I suppose you could say that finding a recipe on a blog is still getting it from another person, and it’s true that the food blogging community is tight-knit. I feel like I know the writers whose blogs I read regularly, just by reading their words and seeing pictures of their kitchens and exchanging the occasional email or comment. There is a big element of the personal in food blogs, and of friendliness, but it’s still not quite the same as tasting someone’s spinach cheese bites at a party and telling them you simply have to have the recipe, or yet again pulling out the stained index card on which your Grandma wrote her Russian Tea Cake recipe.

This week, I wanted to go back to those recipes stuffed into my overfull blue recipe folder, recipes connected to people that I know, or to stories from my past.

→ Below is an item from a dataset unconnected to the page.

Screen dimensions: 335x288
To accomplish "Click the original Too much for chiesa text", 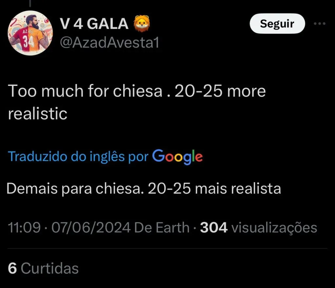I will pyautogui.click(x=137, y=102).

And up first is one of my favorites, both because I adore the person who introduced it to me, and because it’s Tex-Mex comfort food at its best: a cheesy, spicy, hot casserole with meat, vegetables, and cornmeal. In fact, my mom made something pretty similar to this when I was a kid, so it has that added comfort element of childhood nostalgia.

Tamale Pie

Most casseroles aren’t that attractive, and this one is no different. But don’t let that mish-mashed conglomeration of stuff fool you, this is one tasty 1960s-era Southwestern dinner. The recipe comes from the lovely Miss Crystal Combs, once the most regular recipient of my dinners. Tamale Pie is a Combs family recipe, and several years ago Crystal decided she had to share it with me. She emailed her Grandma and got the recipe, and I still have the stained printout in my recipe folder, appended with a story about Grandma Combs cooking this with Crystal’s younger cousins one summer.

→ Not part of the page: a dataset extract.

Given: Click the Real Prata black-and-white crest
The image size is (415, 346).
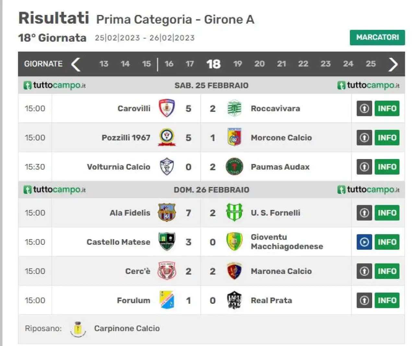Looking at the screenshot, I should pos(234,300).
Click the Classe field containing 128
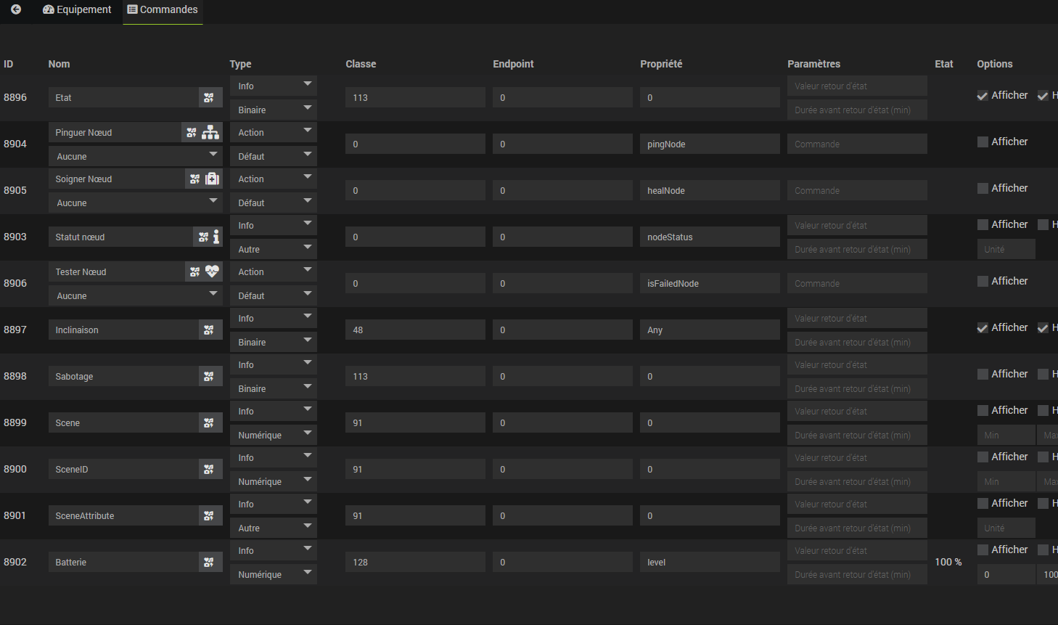Screen dimensions: 1058x625 pos(415,563)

Of course, Crystal would plotz before she’d cover the whole thing with cilantro, and I suppose that is the one and only saving grace of the fact that I no longer cook dinner for Crystal every night: I love cilantro and put it in everything.

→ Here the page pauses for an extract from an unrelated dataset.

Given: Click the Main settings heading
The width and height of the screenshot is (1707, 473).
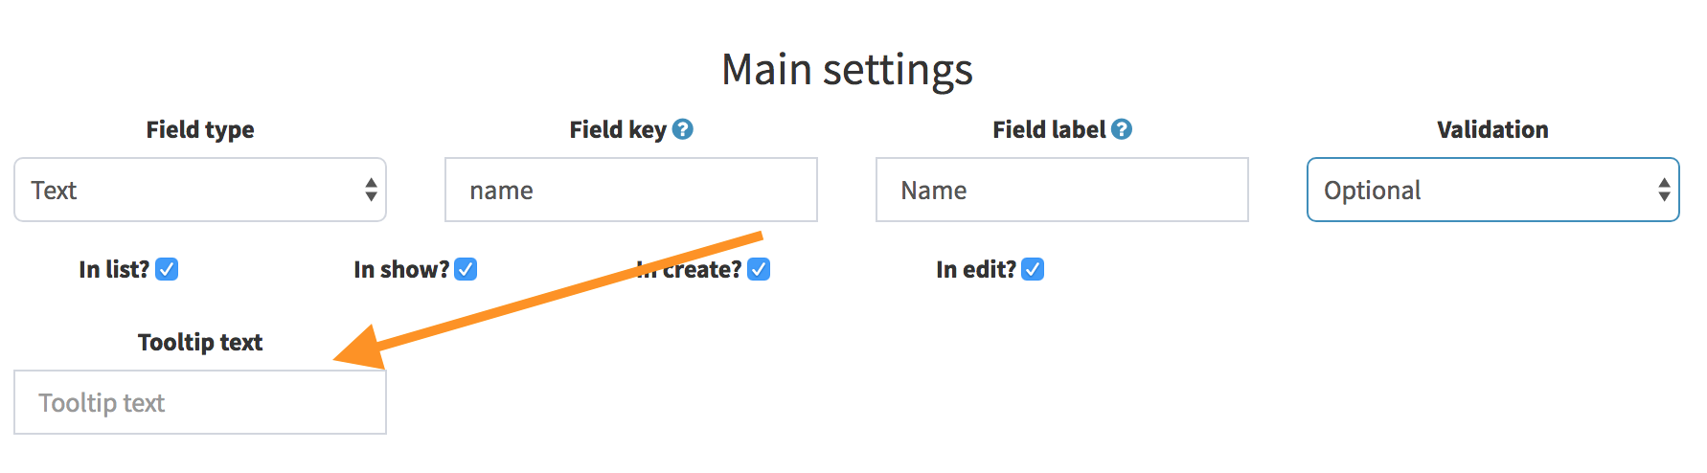Looking at the screenshot, I should (x=847, y=70).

I only made a few very small changes to this recipe, and those were largely due to what I had in the house. I would also recommend, though Grandma Combs didn’t specify, using medium- or fine-ground cornmeal, rather than the coarse cornmeal I used. There is just a little too much crunch left in my version.

Combs Family Tamale Pie

  • 1 T. canola or vegetable oil
  • 1/2 a red onion, minced
  • 1 lb. ground turkey (or ground beef)
  • 2 tsp. salt (Grandma says it sounds like a lot but it’s really the perfect amount) and a bit of pepper
  • a small handful of pickled jalapenos, sliced (my addition)
  • 1 T. cumin
  • 1/2 T. cayenne pepper
  • 3 ears of corn, boiled, kernels removed, or 1 14-ounce can of corn
  • 1 16-ounce can of diced tomatoes
  • 1 c. sour cream
  • 1 c. cornmeal
  • a small handful of chopped green Manzanilla olives, with pimentos (the Combs recipe uses black olives but I don’t like them and don’t have them)
  • 1 1/2 c. cheddar cheese, grated
  • chopped cilantro, if you so desire

Heat the oil in a large skillet over medium-high heat. Once the oil is nice and hot, add the chopped onion, and saute for about a minute, until they just soften. Add the ground turkey or beef, and break up with a wooden spoon. Cook the meat and onion together until the meat is no longer pink and is starting to brown a bit. Add the salt and pepper, spices, and pickled jalapenos, and continue to cook until the meat is nicely browned.

Preheat the oven to 350F. In a large bowl, mix together the corn, diced tomatoes, sour cream, cornmeal, olives, the meat mixture, and about a cup of the cheese. No, it doesn’t look at all good, but it will be, I promise. Spread the mixture into a 9 x 13 inch baking dish, and bake at 350F for about 20 to 30 minutes 50-60 minutes [I have no idea where I got 20-30 from; it takes much longer than that]. Once a fork inserted comes out clean, spread the rest of the cheese on the top, and put the dish under the broiler for a few minutes.

Once the whole shebang comes out of the oven/broiler, sprinkle with cilantro, and let it cool for about five minutes before serving.

I would love to hear about some of your family favorites, those food-stained and well-used index cards you have in your recipe box or its equivalent.